(DOCUMENT TEXT):
*** Block opens ***

The difference is the build, not the idea. OpenClaw and Hermes are large Python projects: a runtime, a dependency tree, a sprawling plugin and tool surface, with sandboxing and credential handling layered on. Zoya is a single static Zig binary with SQLite compiled in and no runtime deps; OS-level sandboxing, an encrypted vault, and approval gates are core modules rather than add-ons; it acts as an MCP server as well as a client; and instead of pointing at a model it drives a ranked fallback chain across several providers and local models, probing and failing over. Same idea, opposite center of gravity: OpenClaw optimizes for reach and a huge ecosystem, Zoya for a small, self-contained, sovereign binary you can audit in one place.
The one place the comparison turns into borrowing is memory. Hermes's memory design is worth reading, and Zoya took ideas from it, the same way it studied Mem0, Zep, Letta, and Honcho and then hardened its own native store instead of adopting any of them, because memory is an attack surface, not a recall contest. Take the idea, skip the dependency.

*** Block closes ***

Records from a dataset
*** Block opens ***

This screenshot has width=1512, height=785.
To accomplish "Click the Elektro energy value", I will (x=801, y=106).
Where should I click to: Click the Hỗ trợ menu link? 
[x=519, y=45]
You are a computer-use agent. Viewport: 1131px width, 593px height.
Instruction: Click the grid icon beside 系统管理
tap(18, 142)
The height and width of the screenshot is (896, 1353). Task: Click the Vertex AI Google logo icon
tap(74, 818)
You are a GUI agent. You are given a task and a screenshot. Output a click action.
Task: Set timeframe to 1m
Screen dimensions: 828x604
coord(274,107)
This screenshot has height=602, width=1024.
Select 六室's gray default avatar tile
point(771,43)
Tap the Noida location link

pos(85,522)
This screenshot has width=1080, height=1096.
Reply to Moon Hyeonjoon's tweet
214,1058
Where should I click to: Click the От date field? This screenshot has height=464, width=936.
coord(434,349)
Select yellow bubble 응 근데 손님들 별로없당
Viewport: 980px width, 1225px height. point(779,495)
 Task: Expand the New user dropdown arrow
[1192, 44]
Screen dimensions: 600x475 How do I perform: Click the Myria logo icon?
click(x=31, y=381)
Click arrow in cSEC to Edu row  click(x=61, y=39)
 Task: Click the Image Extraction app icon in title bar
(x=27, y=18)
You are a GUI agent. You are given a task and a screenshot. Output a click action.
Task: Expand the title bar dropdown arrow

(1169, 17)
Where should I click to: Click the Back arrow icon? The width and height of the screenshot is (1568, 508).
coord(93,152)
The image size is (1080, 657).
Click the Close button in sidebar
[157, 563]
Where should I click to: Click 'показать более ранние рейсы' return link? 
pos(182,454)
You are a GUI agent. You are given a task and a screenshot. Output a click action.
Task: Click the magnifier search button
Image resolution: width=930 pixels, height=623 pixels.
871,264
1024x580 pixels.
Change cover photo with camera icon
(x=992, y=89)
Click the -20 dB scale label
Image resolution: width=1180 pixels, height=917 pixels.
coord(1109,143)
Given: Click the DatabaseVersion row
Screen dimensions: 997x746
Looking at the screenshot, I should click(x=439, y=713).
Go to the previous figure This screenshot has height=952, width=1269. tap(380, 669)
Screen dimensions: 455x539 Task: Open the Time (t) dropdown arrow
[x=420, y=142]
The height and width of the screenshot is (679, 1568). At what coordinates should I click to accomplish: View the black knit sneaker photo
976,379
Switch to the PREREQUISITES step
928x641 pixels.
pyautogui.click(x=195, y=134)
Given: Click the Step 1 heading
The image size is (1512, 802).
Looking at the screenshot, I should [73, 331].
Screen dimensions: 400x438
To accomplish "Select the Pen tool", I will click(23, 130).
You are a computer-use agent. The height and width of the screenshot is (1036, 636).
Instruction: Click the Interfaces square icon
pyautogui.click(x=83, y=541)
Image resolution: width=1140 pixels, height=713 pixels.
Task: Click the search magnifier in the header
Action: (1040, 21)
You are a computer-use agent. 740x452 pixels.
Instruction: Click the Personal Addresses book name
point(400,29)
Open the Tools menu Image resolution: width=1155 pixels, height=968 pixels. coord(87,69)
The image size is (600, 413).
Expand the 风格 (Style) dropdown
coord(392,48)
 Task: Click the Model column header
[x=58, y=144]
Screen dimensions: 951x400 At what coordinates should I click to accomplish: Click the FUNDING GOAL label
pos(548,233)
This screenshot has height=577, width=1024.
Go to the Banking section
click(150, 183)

*** Block closes ***

(INSTRUCTIONS TO FOLLOW): List every project whose memory design the Zoya comparison text says Zoya studied or took ideas from. The entries have no connection to the text.

(RESPONSE TO THE EXERCISE): Hermes, Mem0, Zep, Letta, Honcho